● ABOUT THIS EXERCISE:
Reproduce, word for word, every line starting at the line that contains "Given: Click the 12:35 Race 2 time label" and ending with the final line of the entries.

● DATA FOR THIS EXERCISE:

===============

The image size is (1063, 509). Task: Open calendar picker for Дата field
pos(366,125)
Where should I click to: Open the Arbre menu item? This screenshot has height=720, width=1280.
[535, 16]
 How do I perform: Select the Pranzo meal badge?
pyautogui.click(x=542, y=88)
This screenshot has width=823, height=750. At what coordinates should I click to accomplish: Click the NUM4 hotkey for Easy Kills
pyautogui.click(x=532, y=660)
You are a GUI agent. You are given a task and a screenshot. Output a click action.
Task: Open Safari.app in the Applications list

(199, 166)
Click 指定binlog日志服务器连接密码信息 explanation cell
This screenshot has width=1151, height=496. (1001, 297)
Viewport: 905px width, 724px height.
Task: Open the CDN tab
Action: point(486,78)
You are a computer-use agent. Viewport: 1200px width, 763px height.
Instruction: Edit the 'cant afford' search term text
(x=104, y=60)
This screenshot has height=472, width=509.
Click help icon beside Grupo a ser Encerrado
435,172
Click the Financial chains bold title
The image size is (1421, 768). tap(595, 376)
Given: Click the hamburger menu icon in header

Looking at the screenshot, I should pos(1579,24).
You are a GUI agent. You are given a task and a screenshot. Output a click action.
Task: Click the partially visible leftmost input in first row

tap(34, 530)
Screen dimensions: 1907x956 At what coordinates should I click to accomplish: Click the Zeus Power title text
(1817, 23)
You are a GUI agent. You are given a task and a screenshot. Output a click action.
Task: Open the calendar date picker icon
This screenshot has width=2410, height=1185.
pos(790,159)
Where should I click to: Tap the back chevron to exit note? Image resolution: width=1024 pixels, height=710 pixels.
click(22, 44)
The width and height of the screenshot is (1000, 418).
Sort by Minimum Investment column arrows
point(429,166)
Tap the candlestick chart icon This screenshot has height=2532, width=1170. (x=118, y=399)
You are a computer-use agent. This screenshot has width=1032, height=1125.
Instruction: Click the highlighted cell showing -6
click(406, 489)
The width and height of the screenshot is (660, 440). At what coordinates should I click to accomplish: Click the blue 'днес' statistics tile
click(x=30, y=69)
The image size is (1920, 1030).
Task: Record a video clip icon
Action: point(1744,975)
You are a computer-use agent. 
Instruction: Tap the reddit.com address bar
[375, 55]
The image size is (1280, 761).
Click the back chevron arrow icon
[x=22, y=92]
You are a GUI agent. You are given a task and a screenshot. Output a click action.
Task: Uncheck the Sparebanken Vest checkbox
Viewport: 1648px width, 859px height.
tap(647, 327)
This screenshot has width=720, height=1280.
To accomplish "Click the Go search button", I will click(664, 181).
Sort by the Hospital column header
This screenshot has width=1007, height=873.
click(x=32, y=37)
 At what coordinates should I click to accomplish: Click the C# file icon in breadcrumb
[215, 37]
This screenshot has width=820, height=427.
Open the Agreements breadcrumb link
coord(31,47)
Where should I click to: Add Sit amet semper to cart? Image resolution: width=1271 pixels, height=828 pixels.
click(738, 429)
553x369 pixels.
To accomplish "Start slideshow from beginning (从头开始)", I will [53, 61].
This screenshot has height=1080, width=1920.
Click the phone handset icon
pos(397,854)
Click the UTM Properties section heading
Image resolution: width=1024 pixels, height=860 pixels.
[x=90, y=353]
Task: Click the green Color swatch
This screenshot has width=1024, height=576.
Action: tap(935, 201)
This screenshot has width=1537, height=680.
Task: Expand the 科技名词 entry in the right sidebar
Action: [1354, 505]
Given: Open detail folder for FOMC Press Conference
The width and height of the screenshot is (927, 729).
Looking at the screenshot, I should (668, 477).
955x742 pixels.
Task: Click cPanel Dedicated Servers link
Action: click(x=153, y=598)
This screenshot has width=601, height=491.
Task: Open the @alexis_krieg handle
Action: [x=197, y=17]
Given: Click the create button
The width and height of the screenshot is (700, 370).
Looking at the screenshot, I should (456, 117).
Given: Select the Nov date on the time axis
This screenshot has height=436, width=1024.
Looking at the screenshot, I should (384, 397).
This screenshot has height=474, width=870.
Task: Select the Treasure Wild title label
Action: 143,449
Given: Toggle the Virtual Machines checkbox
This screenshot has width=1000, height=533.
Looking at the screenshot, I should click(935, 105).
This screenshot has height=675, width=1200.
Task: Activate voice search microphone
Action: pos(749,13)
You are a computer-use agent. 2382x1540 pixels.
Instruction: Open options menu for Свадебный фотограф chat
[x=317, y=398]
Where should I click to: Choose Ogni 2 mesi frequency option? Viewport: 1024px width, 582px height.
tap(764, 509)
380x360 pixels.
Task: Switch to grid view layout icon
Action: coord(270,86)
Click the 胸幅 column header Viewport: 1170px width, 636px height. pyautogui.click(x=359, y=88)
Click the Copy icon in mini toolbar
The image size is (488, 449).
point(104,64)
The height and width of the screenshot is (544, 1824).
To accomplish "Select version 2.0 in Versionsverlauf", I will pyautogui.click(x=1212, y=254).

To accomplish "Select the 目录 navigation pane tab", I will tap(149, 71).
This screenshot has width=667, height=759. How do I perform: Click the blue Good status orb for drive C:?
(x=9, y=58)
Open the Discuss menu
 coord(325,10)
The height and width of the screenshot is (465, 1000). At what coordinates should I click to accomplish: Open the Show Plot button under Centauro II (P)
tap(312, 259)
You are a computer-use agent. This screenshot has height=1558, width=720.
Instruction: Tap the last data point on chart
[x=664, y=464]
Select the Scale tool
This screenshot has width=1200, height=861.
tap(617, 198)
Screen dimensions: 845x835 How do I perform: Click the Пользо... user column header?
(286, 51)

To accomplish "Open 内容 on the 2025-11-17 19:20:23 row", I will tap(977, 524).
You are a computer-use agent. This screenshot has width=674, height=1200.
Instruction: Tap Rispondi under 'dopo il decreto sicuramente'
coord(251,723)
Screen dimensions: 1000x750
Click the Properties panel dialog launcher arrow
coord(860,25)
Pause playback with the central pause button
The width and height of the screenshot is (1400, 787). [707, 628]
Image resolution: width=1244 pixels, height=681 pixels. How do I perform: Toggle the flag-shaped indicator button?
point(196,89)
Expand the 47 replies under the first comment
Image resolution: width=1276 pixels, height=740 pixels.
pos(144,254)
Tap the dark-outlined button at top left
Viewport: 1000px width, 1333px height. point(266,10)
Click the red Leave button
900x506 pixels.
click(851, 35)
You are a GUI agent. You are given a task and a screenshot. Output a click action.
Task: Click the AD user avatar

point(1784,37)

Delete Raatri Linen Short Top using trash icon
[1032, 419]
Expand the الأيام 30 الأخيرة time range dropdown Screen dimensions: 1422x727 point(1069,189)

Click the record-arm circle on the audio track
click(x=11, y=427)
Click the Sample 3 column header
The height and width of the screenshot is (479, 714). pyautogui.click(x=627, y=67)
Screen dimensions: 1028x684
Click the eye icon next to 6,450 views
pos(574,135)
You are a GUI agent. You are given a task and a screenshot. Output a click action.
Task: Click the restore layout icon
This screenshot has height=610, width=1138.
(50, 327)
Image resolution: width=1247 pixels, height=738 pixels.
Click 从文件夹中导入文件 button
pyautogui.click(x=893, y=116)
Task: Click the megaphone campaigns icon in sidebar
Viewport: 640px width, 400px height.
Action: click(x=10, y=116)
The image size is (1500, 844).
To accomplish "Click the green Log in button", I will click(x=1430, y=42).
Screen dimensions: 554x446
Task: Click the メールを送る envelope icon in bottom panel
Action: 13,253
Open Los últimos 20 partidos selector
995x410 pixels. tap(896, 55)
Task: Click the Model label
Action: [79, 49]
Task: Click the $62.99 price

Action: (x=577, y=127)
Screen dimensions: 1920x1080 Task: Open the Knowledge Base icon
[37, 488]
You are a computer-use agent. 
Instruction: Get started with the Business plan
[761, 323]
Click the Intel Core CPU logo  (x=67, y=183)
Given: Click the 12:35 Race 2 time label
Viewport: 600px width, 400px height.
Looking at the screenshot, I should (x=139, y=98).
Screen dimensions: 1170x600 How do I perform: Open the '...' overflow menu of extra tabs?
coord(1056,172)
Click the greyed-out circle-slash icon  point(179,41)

===============

● ANSWER SECTION:
Given: Click the 12:35 Race 2 time label
Viewport: 600px width, 400px height.
Looking at the screenshot, I should (x=139, y=98).
Screen dimensions: 1170x600 How do I perform: Open the '...' overflow menu of extra tabs?
coord(1056,172)
Click the greyed-out circle-slash icon  point(179,41)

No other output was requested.